**Exercise details:**
Pick up the blog post on warrantless GPS tracking and States Rights after its last sentence and carry it further.

**Source excerpt:**
Tuesday, August 31, 2010

Opposite directions

Two items in the news this past week draw into stark comparison the directions in which our leaders wish to take us.  One of these examples is at the Federal level - Leviathan incarnate.  The other is (I hope) a nascent States Rights movement to fight Leviathan.
Government agents can sneak onto your property in the middle of the night, put a GPS device on the bottom of your car and keep track of everywhere you go. This doesn't violate your Fourth Amendment rights, because you do not have any reasonable expectation of privacy in your own driveway — and no reasonable expectation that the government isn't tracking your movements.

That is the bizarre — and scary — rule that now applies in California and eight other Western states. The U.S. Court of Appeals for the Ninth Circuit, which covers this vast jurisdiction, recently decided the government can monitor you in this way virtually anytime it wants — with no need for a search warrant.

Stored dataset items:
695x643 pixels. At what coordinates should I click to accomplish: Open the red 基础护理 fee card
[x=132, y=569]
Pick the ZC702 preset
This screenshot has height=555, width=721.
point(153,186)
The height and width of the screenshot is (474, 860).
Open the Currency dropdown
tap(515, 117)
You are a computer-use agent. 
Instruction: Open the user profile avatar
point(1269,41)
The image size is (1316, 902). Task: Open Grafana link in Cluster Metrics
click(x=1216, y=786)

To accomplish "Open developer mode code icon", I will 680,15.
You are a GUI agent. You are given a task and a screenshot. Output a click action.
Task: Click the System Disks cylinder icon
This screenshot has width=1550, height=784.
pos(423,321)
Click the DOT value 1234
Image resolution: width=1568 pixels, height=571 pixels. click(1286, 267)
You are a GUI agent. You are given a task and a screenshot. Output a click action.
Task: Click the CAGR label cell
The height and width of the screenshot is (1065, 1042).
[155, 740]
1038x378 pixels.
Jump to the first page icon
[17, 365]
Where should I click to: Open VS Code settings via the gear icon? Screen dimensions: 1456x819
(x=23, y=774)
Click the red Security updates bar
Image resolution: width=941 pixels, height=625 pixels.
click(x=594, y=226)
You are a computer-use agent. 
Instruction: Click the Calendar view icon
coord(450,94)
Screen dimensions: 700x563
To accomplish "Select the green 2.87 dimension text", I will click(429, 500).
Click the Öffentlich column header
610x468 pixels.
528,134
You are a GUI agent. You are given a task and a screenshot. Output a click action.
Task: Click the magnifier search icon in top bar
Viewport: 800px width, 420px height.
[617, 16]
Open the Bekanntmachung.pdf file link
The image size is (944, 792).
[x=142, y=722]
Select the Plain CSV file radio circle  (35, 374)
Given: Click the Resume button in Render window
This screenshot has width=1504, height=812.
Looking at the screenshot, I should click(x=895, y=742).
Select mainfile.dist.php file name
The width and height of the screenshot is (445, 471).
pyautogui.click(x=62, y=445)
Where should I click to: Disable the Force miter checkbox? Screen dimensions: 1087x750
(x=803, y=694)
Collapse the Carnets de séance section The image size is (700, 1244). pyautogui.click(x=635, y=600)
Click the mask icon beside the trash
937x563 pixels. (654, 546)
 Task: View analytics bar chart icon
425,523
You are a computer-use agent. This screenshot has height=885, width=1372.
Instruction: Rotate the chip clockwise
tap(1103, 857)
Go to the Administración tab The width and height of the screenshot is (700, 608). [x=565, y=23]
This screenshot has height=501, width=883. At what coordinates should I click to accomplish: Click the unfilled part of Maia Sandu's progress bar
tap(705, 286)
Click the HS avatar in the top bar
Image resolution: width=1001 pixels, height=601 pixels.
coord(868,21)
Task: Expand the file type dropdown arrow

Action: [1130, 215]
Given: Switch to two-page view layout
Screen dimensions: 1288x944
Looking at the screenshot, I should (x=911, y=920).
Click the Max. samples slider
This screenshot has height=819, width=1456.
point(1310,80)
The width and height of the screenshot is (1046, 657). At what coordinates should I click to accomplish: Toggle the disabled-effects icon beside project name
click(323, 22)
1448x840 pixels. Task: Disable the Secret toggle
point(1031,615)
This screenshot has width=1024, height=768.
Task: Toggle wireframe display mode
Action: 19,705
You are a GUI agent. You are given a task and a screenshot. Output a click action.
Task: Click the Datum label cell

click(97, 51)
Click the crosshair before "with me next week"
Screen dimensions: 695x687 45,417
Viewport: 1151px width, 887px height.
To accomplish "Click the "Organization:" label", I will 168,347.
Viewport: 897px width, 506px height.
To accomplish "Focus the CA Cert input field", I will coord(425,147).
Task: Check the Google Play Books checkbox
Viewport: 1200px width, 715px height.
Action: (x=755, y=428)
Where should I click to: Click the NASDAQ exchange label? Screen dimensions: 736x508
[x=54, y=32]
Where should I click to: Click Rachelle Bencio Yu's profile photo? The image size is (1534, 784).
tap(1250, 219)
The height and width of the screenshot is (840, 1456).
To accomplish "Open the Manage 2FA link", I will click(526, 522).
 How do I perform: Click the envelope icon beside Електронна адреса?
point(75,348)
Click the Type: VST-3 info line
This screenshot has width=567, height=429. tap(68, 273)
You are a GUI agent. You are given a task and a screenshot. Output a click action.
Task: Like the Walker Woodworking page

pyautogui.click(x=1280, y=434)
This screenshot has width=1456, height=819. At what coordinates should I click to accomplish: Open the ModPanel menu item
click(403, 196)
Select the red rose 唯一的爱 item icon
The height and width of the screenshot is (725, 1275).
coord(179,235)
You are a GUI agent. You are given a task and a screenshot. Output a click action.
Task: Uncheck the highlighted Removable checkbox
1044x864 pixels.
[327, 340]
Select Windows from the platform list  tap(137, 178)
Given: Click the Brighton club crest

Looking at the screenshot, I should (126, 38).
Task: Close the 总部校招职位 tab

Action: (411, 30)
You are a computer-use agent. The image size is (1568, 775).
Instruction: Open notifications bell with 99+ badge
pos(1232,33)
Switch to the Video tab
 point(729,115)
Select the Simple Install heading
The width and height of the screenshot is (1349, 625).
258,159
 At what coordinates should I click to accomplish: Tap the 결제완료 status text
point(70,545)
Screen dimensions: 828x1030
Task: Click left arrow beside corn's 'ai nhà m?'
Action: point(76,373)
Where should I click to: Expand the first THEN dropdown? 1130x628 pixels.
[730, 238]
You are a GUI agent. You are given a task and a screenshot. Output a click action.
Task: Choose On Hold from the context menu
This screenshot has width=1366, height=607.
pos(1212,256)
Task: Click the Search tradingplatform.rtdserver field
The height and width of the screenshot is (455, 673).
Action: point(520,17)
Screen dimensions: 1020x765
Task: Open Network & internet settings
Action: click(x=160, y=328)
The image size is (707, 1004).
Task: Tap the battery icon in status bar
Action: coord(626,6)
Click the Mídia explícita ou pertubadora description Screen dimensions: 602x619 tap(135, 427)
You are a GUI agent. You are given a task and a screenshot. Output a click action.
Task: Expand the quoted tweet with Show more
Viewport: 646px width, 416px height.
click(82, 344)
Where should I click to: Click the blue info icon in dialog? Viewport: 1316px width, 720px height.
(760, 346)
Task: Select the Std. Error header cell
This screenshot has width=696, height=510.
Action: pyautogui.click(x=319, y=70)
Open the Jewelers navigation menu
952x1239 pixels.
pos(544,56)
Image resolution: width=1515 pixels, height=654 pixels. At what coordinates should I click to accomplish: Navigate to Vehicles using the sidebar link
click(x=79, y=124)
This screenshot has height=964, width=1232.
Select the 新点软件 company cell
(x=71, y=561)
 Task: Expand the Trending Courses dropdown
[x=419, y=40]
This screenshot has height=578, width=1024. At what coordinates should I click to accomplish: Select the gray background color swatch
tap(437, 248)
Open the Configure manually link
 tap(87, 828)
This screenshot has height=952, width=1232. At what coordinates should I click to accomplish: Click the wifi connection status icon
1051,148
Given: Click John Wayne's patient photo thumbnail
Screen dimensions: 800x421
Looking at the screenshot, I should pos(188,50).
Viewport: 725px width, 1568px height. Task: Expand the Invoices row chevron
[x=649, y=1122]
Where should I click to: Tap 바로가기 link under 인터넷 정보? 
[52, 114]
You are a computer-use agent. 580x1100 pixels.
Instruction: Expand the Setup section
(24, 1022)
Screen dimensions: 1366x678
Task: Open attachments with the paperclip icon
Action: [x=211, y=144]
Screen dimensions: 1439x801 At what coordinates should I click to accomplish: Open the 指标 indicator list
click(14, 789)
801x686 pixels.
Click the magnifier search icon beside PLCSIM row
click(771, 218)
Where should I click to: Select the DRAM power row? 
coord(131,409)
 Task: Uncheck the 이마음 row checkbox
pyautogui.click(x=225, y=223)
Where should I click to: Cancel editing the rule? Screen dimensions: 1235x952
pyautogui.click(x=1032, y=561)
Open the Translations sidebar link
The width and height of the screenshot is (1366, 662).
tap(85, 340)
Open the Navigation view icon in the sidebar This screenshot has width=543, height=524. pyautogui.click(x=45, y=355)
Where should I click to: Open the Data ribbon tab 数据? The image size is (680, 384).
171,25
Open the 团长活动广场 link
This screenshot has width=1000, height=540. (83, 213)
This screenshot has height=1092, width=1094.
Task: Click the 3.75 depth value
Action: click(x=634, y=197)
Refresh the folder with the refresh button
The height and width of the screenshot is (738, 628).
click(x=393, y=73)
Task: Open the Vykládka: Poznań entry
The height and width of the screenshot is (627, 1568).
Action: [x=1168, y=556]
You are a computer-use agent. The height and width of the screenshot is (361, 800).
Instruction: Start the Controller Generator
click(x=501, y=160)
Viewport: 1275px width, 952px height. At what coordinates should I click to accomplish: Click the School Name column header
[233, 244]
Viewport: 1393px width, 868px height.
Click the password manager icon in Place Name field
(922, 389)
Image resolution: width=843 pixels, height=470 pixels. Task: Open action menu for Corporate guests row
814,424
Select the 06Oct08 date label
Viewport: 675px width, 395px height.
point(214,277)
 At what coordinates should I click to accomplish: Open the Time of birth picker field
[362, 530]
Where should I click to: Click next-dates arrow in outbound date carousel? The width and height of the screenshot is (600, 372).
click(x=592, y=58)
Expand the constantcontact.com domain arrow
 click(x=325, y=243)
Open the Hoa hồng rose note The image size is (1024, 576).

**Response to this task:**
You read that right: the government -- Leviathan -- can send its minions to plant a tracking device on your vehicle while it's on your property. If this doesn't fall into the category of a Fourth Amendment violation, then nothing does. It's just one more example of Leviathan wiping its ass with the Constitution.

On the other hand, Texas has just about had it with being Leviathan's bitch.
The EPA, determined to move forward anyway, is attempting to rewrite the Clean Air Act administratively via a "tailoring rule," which would reduce the number of regulated sources. The problem with that approach? It's illegal. The EPA has no authority to rewrite the law. To pull it off, the EPA needs every state with a State Implementation Plan to rewrite all of its statutory thresholds as well.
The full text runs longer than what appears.